##### Source data #####

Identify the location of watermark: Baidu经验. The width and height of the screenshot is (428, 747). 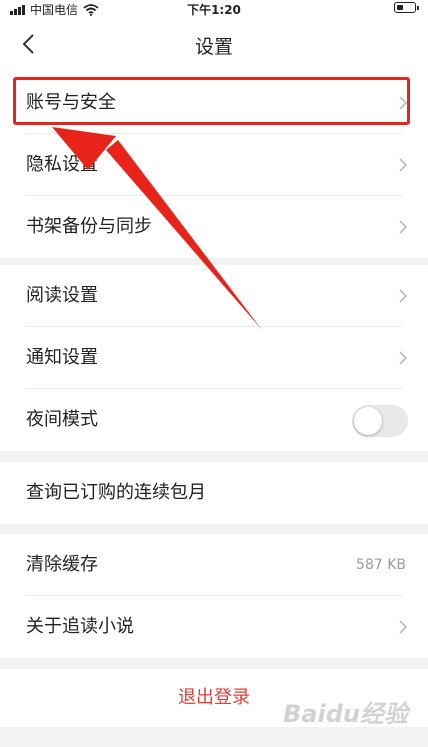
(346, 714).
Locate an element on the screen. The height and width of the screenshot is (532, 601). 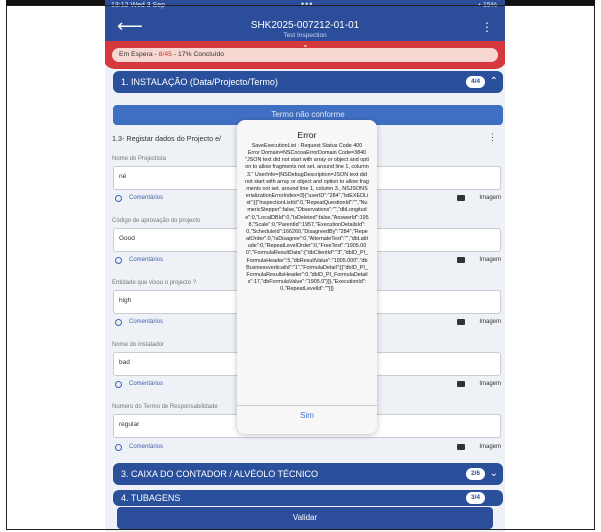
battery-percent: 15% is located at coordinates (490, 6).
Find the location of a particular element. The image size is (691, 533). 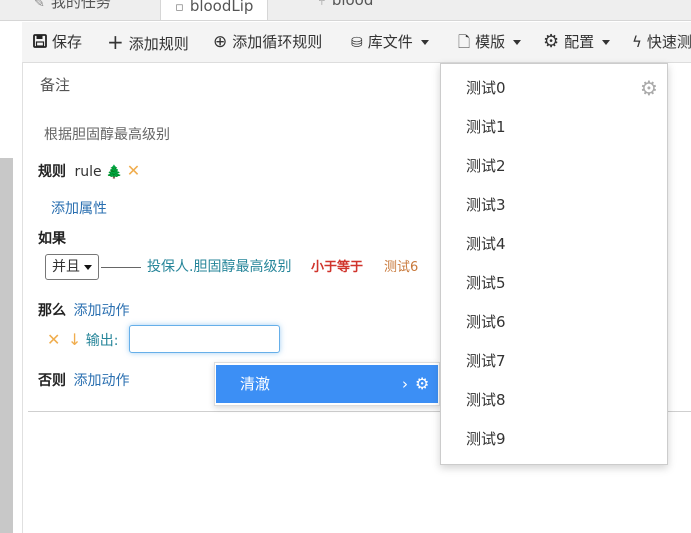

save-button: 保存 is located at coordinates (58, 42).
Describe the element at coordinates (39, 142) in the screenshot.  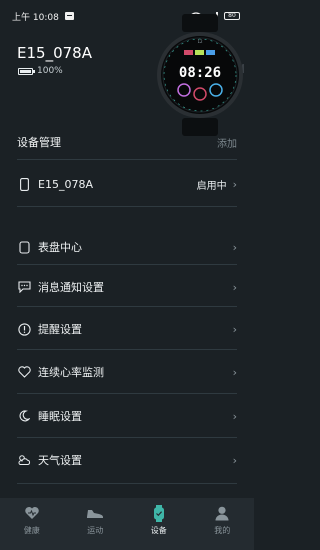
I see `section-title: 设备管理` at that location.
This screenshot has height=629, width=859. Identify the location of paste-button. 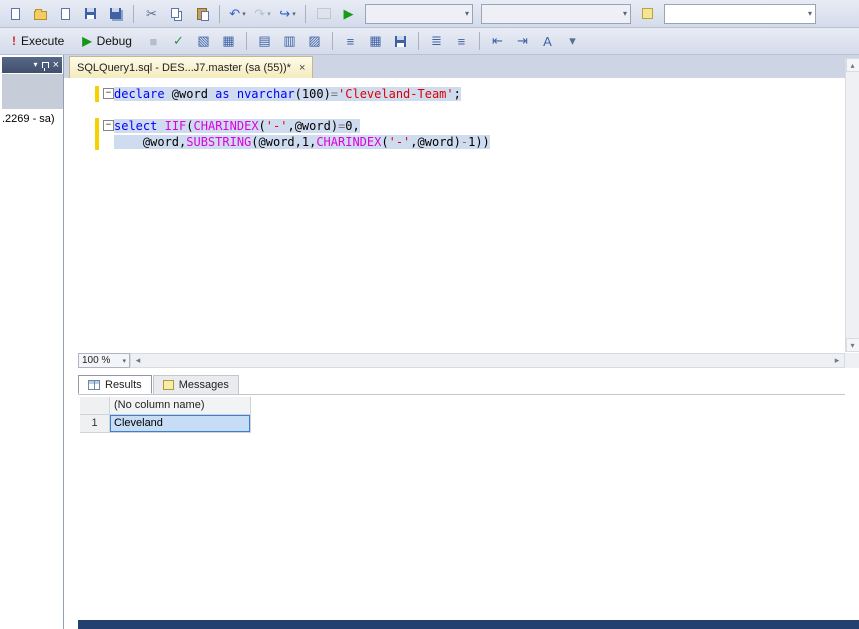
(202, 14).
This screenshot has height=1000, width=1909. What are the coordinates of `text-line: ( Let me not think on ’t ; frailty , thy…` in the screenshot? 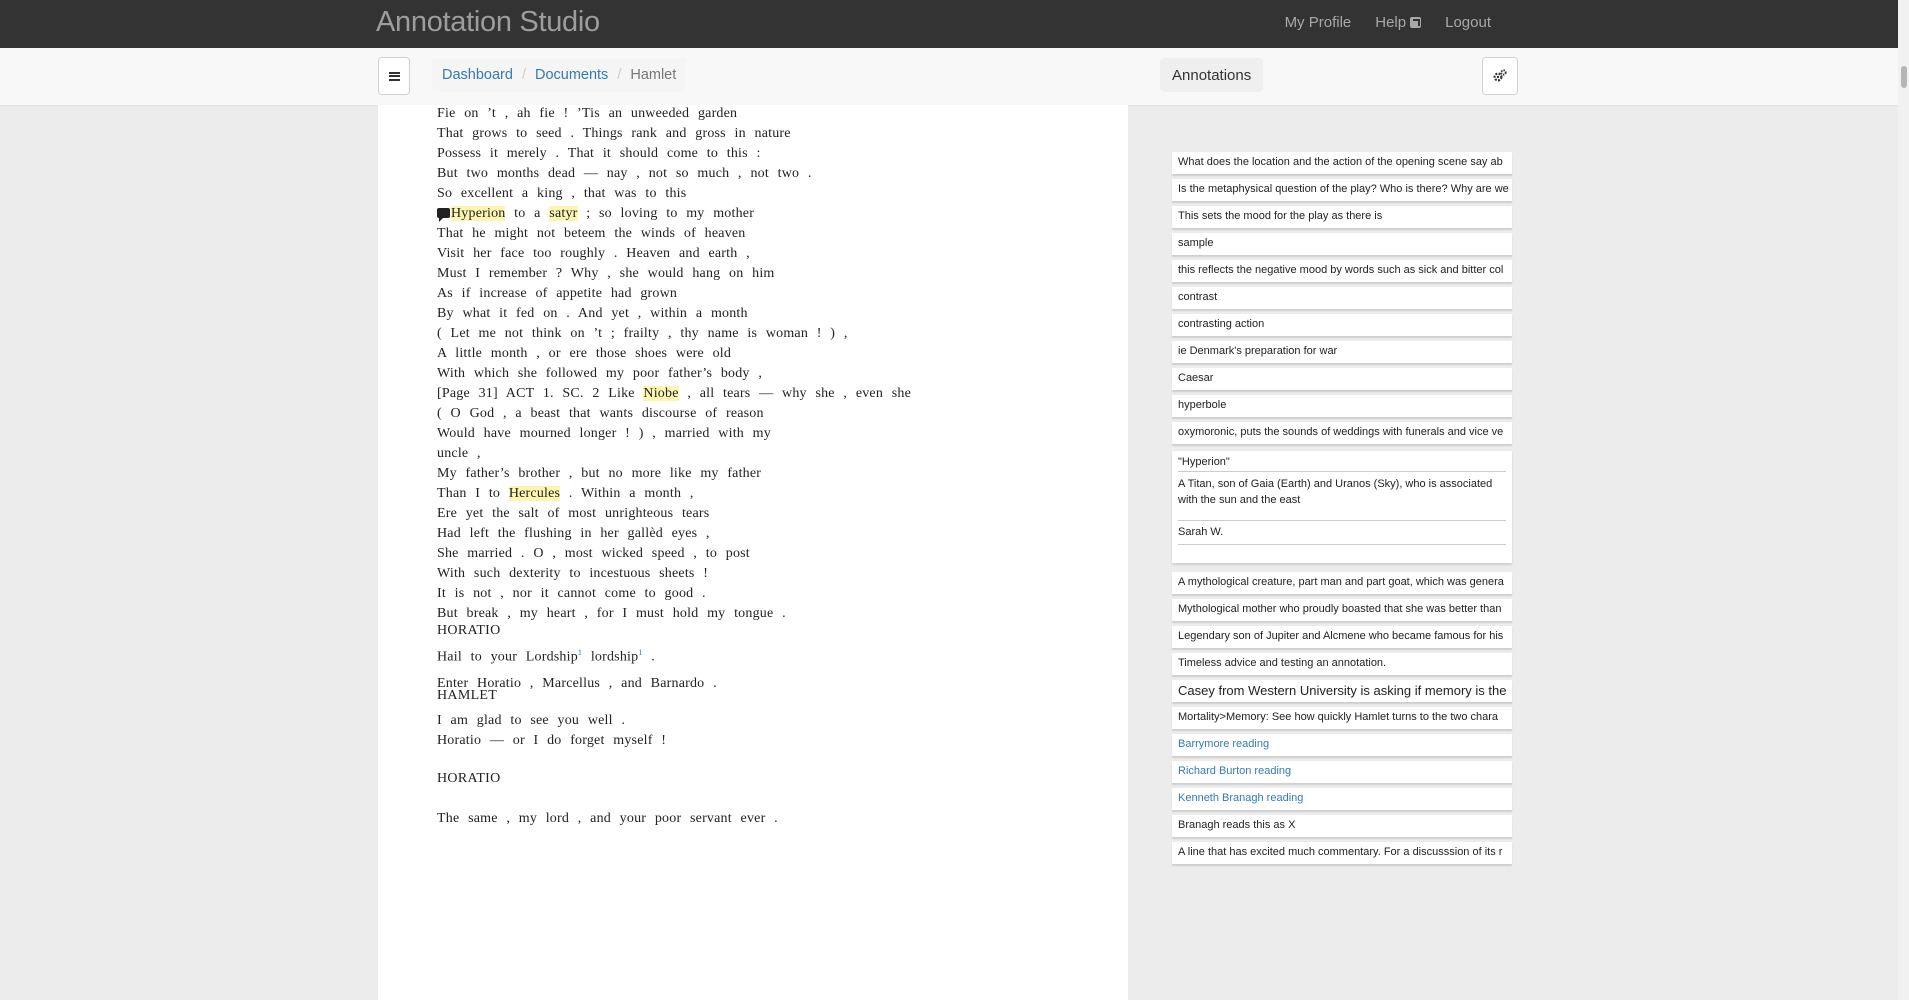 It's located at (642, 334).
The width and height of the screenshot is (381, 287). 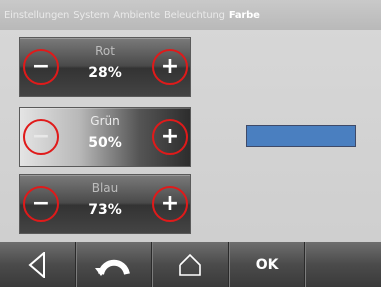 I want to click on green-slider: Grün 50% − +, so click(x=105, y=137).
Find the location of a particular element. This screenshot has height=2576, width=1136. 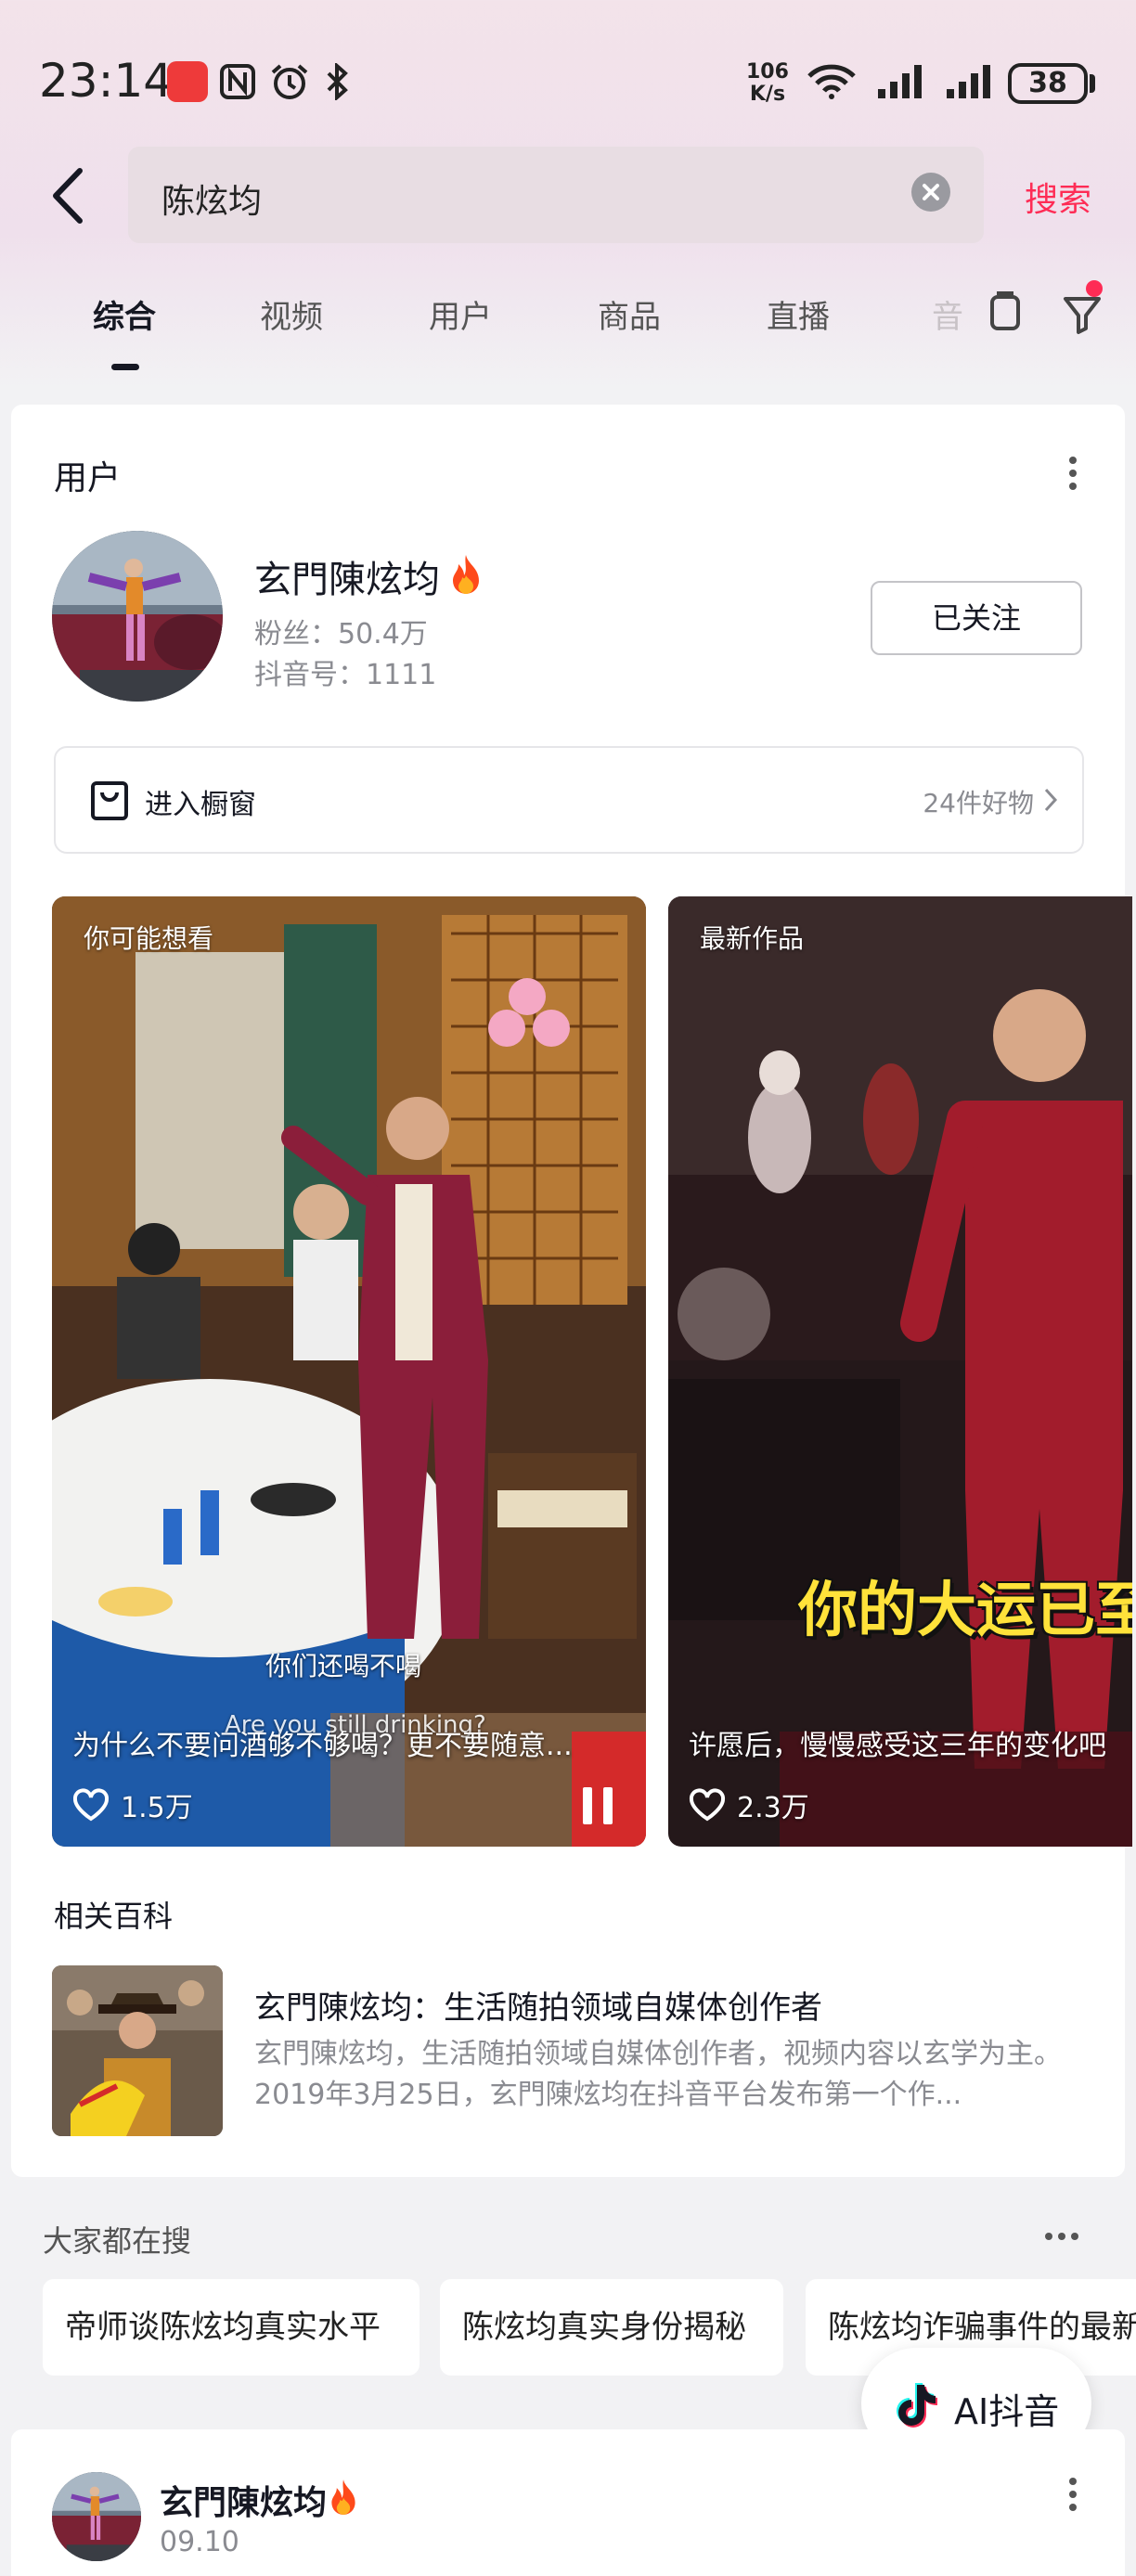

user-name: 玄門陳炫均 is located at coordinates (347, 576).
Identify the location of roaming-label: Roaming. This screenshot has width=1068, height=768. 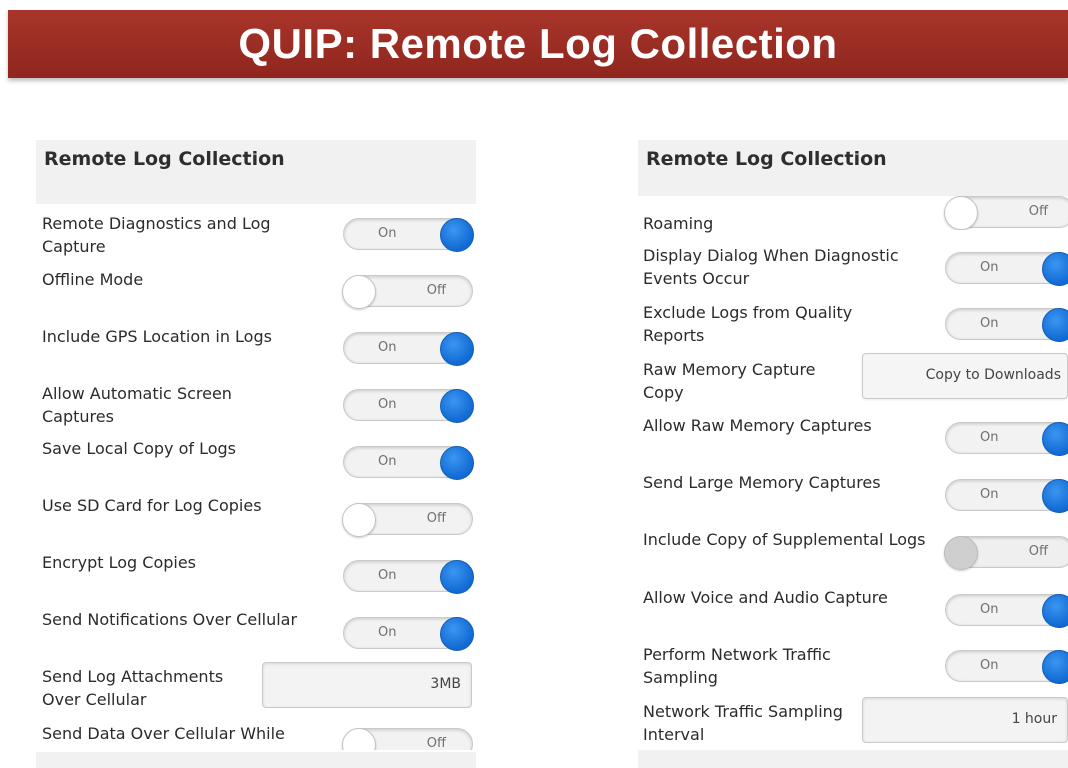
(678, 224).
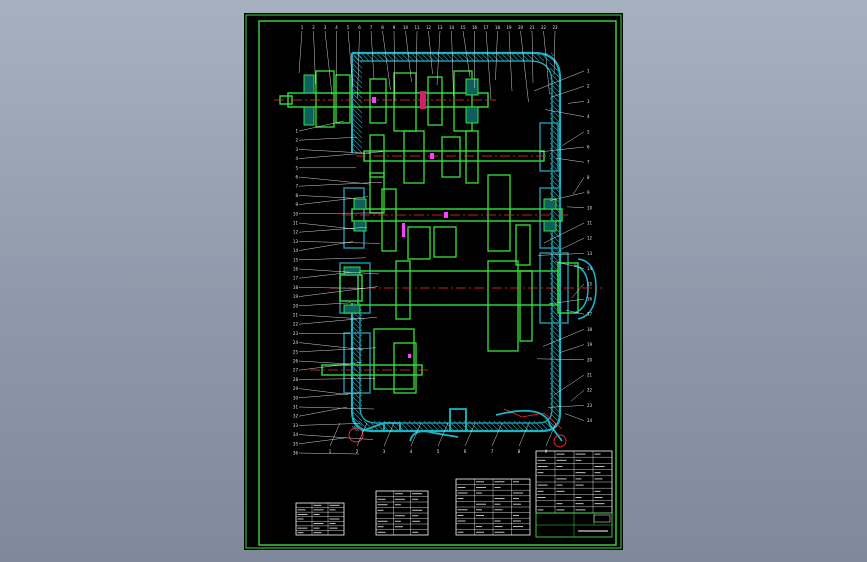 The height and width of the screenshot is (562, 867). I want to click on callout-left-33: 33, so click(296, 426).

#####

Rewrite the lines from the one containing "Find the location of a particular element. This" through the last line, swapping "location" for "position" and changing nothing else. Leave the pictures out.

Written response.
Find the position of a particular element. This screenshot has height=2576, width=1136. 

user-name: 玄門陳炫均 is located at coordinates (347, 576).
Identify the position of roaming-label: Roaming. This screenshot has width=1068, height=768. 
(678, 224).
 The height and width of the screenshot is (562, 867). I want to click on callout-left-33: 33, so click(296, 426).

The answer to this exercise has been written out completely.